This page is meant to work as a reference point. Rather than presenting leasing as a single undifferentiated product, the entries collected in this business directory of UK leasing services separate vehicle funders from equipment specialists, brokers from principal lenders, and high street banks from independent finance houses. Readers can use the listings to understand who does what before approaching a provider, which is the practical value a focused web directory adds over a general search.

How the UK leasing market is structured

The UK leasing market is large by any measure and forms a meaningful part of total business finance. The Finance and Leasing Association, the main trade body for the sector, reported that its members provided around 163 billion pounds of new finance to UK businesses and households in 2025, with asset finance new business roughly one per cent higher than the previous year (Finance and Leasing Association, 2026). Asset finance lending to small and medium-sized enterprises reached a record level of more than 24 billion pounds in the same period. These figures make leasing one of the largest non-bank sources of funding for the productive economy, which is why a dedicated UK asset finance directory has practical worth for businesses comparing options.

Participants in the market fall into several types. At one end are the captive finance arms of manufacturers, such as the lending divisions attached to major car and truck makers, which exist primarily to support sales of their parent's products. Alongside them are the asset finance subsidiaries of the large clearing banks, independent finance houses that specialise in particular asset classes, and challenger lenders that have entered the space more recently. Brokers and intermediaries sit between these funders and the end customer; they package deals and shop a single application around several lenders. A web directory of UK leasing companies tends to list all of these participant types, and the entries here are organised so that a reader can tell a broker from a principal funder.

Vehicle leasing is the single largest visible segment, and it has its own trade association. The British Vehicle Rental and Leasing Association, established in 1967, represents firms engaged in vehicle rental, leasing and fleet management, and its members are responsible for a combined fleet of close to five million cars, vans and trucks on UK roads (British Vehicle Rental and Leasing Association, 2026). That scale means roughly one in five cars and one in six vans and trucks on British roads is supplied through a leasing arrangement.
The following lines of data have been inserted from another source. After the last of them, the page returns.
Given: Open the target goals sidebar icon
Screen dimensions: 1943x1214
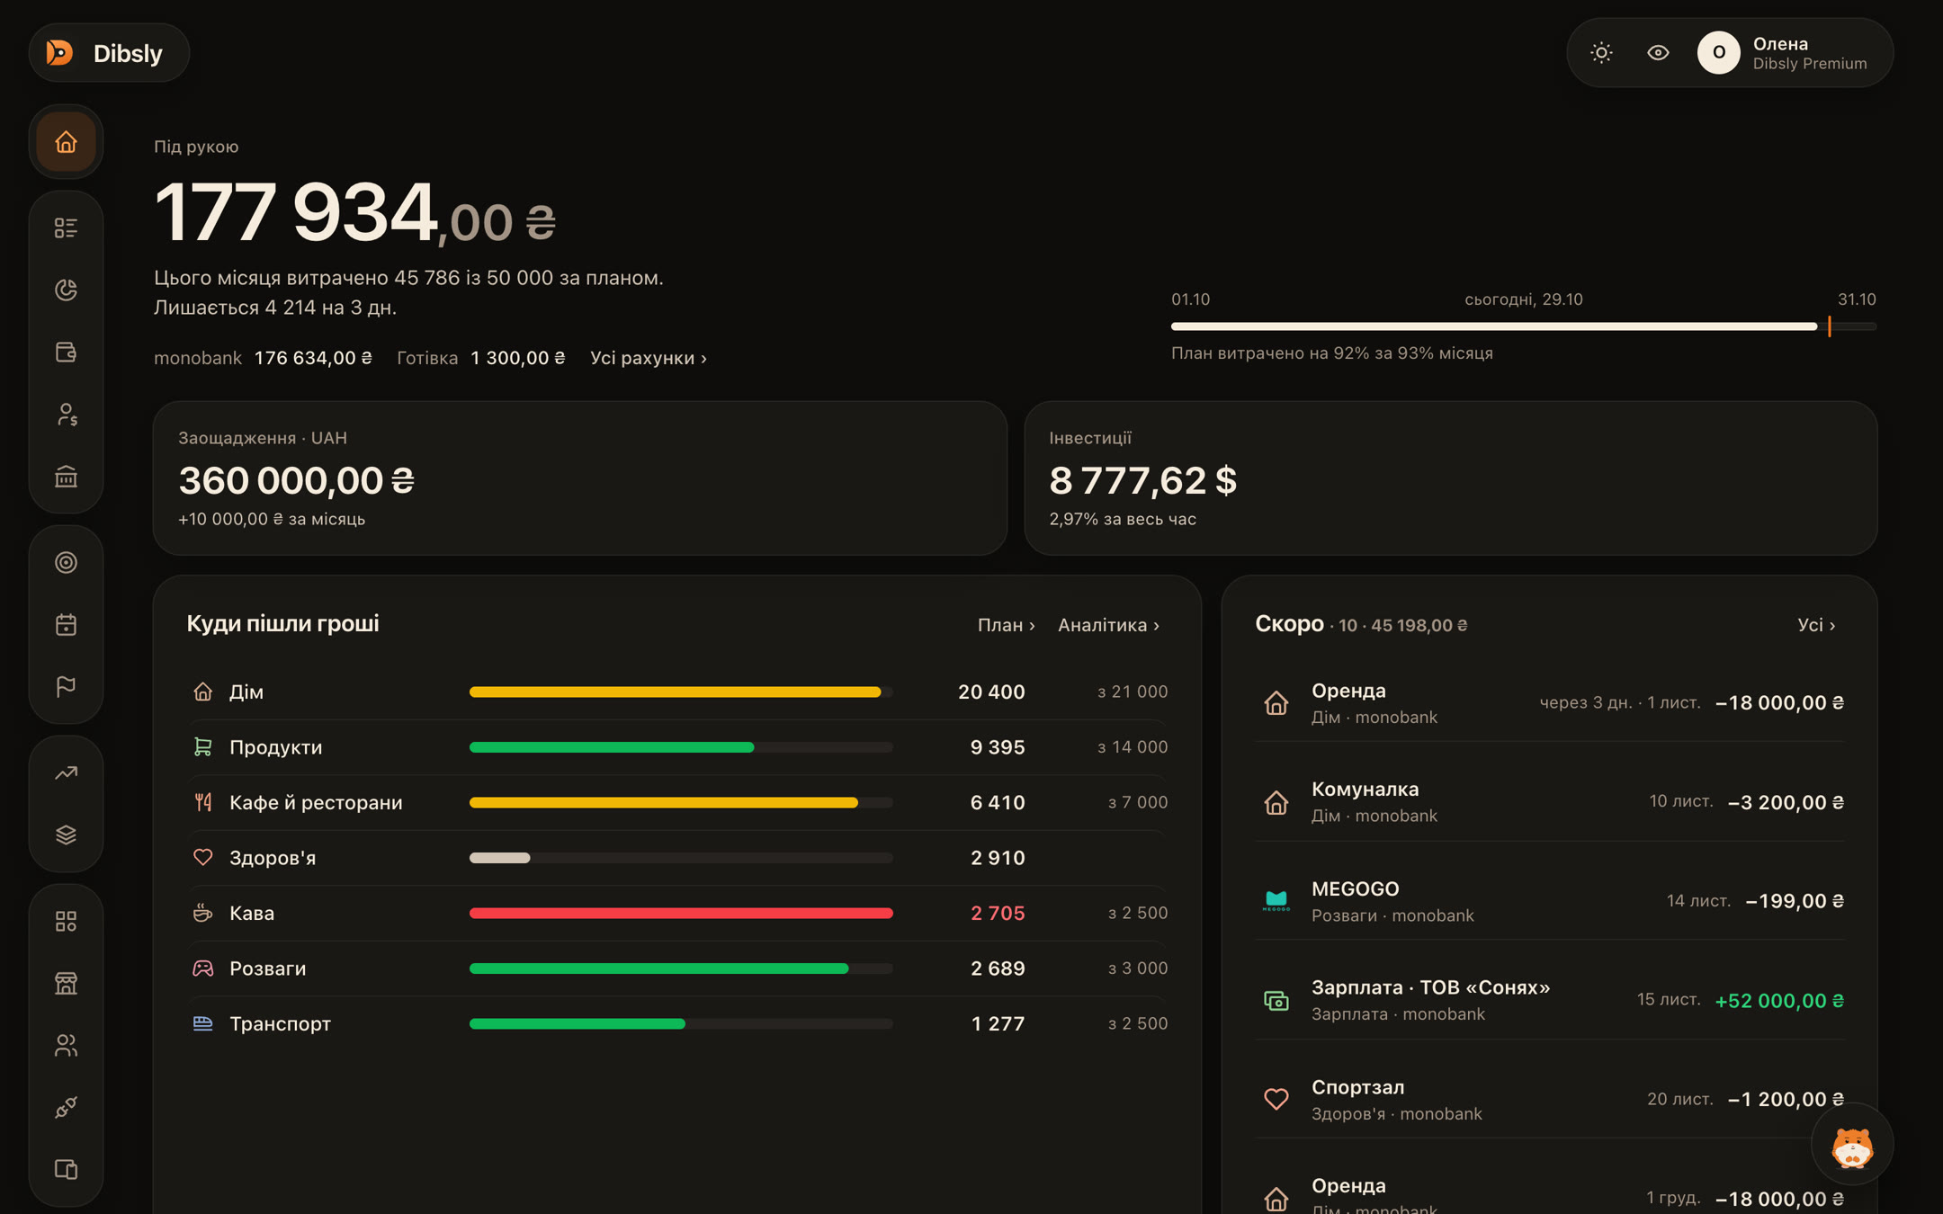Looking at the screenshot, I should [66, 563].
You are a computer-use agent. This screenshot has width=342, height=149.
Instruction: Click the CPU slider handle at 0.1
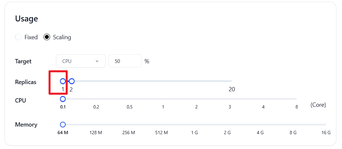(x=63, y=99)
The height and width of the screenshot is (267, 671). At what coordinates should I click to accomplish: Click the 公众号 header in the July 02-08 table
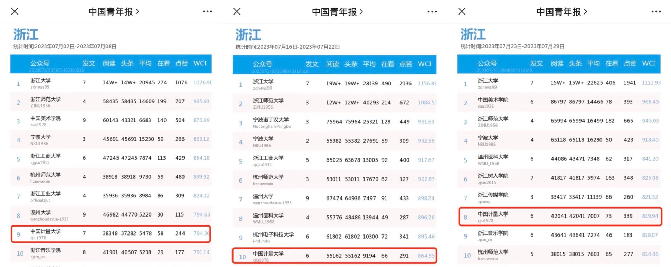tap(40, 63)

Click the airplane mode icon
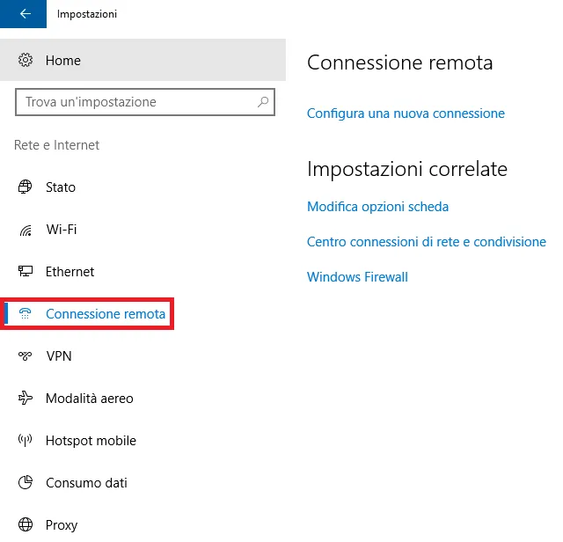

Fleet management services such as maintenance, accident management and end-of-life disposal are often bundled with the lease itself, and many of the providers grouped on this page offer those services alongside the funding.

Equipment and machinery leasing forms the other major pillar. Manufacturers, contractors, farmers, printers, hauliers and healthcare providers all use asset finance to acquire kit that would otherwise tie up large amounts of working capital. The British Business Bank notes that asset finance carries markedly higher approval rates than conventional lending, partly because the financed asset itself provides security, which makes it accessible to firms that struggle to secure overdrafts or unsecured loans (British Business Bank, 2025). This accessibility is one reason equipment funders feature so prominently in any business directory of UK leasing services, and the listings here reflect that breadth.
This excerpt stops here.